ほぼ無関係と呼べる俺達の関係は、彼女がこの扉をくぐった瞬間に終了してもおかしくはない。
そう思ったら胸を締め上げられるかのような息苦しさを覚えたものの、やはり、だからといって今この場で彼女に何かを尋ねたり伝えたりなどしては、プロ失格だ。
俺は自覚したばかりの感情を丁寧に飲み込み、二人に最後の挨拶をした。
「じゃあね、大和君。……繰り返しになりますが、このたびは申し訳ありませんでした。今後はこのような事が起こらないように努めてまいりますので、どうぞまたお越しくださいませ」
頭を下げた俺に、秋山さんは急いで「こちらこそ申し訳ありませんでした」と返してくれて。

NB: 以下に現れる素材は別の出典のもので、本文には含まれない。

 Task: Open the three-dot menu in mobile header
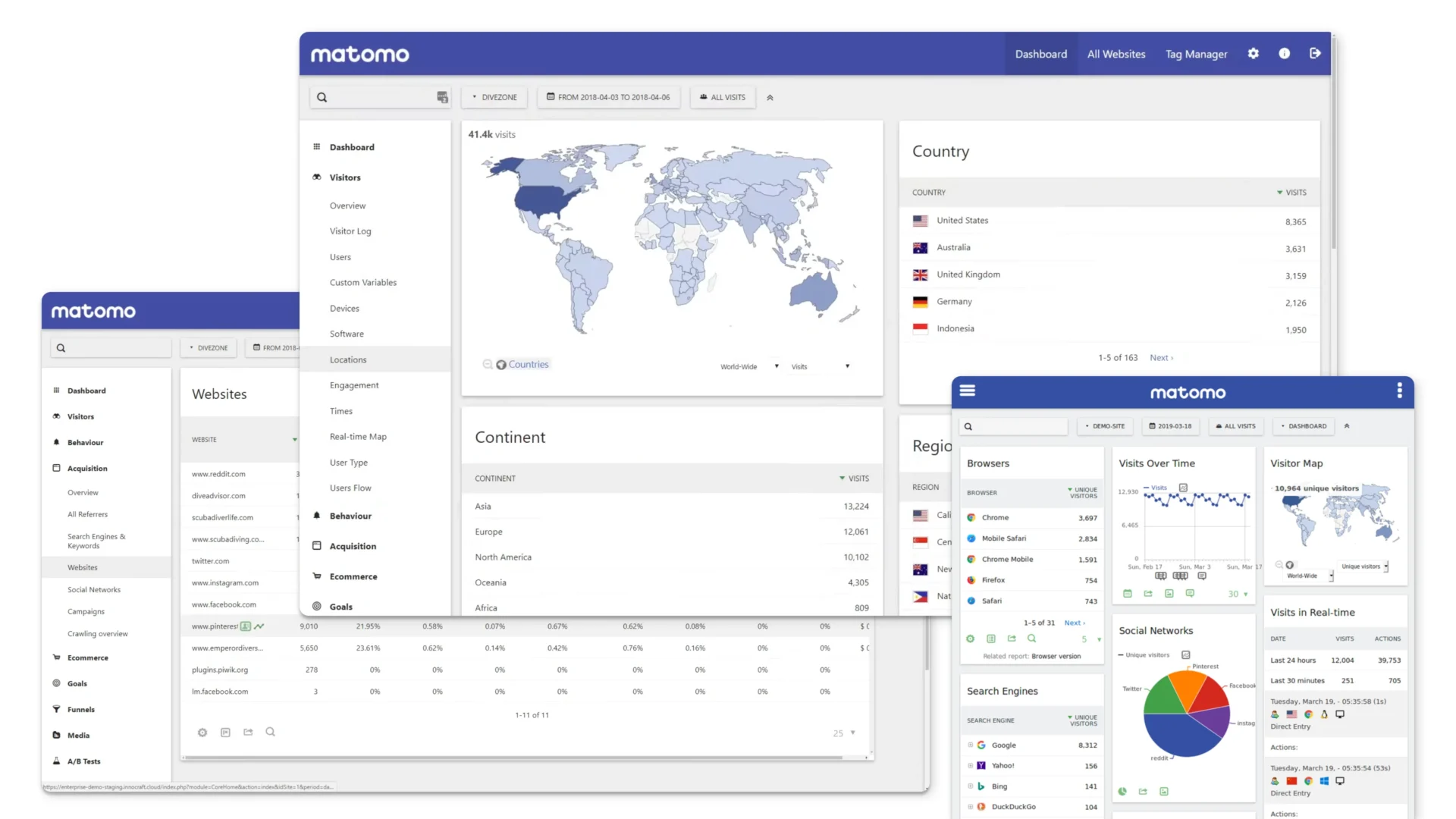(x=1399, y=391)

しかも、パレードを途中退場した俺のことまでも気にかけてくれたのだ。
きっと、優しく謙虚な人なのだろう。
彼女は俺へのペナルティーがないと聞くと、安心した表情で笑いかけてくれた。
「あの、また素敵な騎士様を、拝見しに来ますね」
その一言が、無性に心地よく、俺の中に染み入ってきた。
ああ、この人にとって俺は、ダンサーの 北浦 蓮 ではなくて、フラッフィーの護衛を担っていた騎士の一人なんだな。
それが、ここ最近俺の中に蔓延っていた不穏な影を晴らしてくれる気がした。
「ありがとうございます。またお会いできる日を、心よりお待ちしております」
満面の笑みで礼を告げた俺が大和君にも声をかけると、大和君からも、俺への励ましになる言葉をかけられたのである。

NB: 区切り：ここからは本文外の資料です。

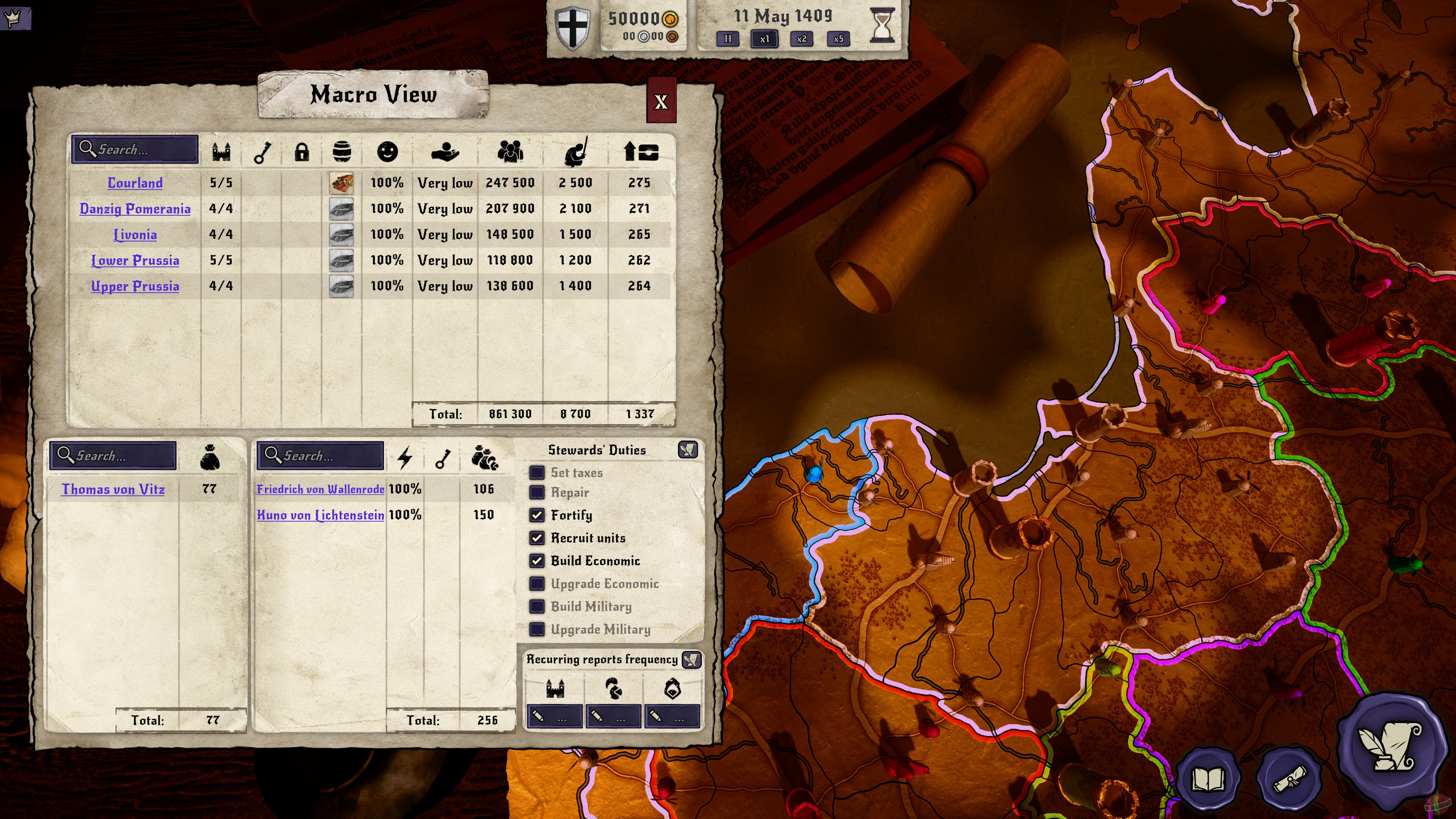1456x819 pixels.
Task: Click the Teutonic shield emblem
Action: pyautogui.click(x=572, y=27)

「ぼく、ファンディーも大好きだけど、お兄ちゃんのことも大大大好きになったよ!だから今日は、とってもいい誕生日なんだ!」
この無邪気で天真爛漫な小さな観客には、きっと嘘やお世辞なんてものは存在しない。
だからこそよけいに嬉しかった。
だって彼は、俺の顔やスタイルが好みのタイプだとかそういう理由で俺を好きになってくれたわけではないのだから。
そして最後に大和君と一緒に記念撮影をすることになるのだが、俺は、大和君を抱き上げながらこっそり思っていた。
ああ、今日、秋山さんと大和君に会えてよかった。
きっと、今後二度と会えなくても、今日二人に出会えたことはずっと忘れないだろう。
それから、この写真が彼女のスマホに保存されて、時々は俺のことを思い出してくれるといいな……と。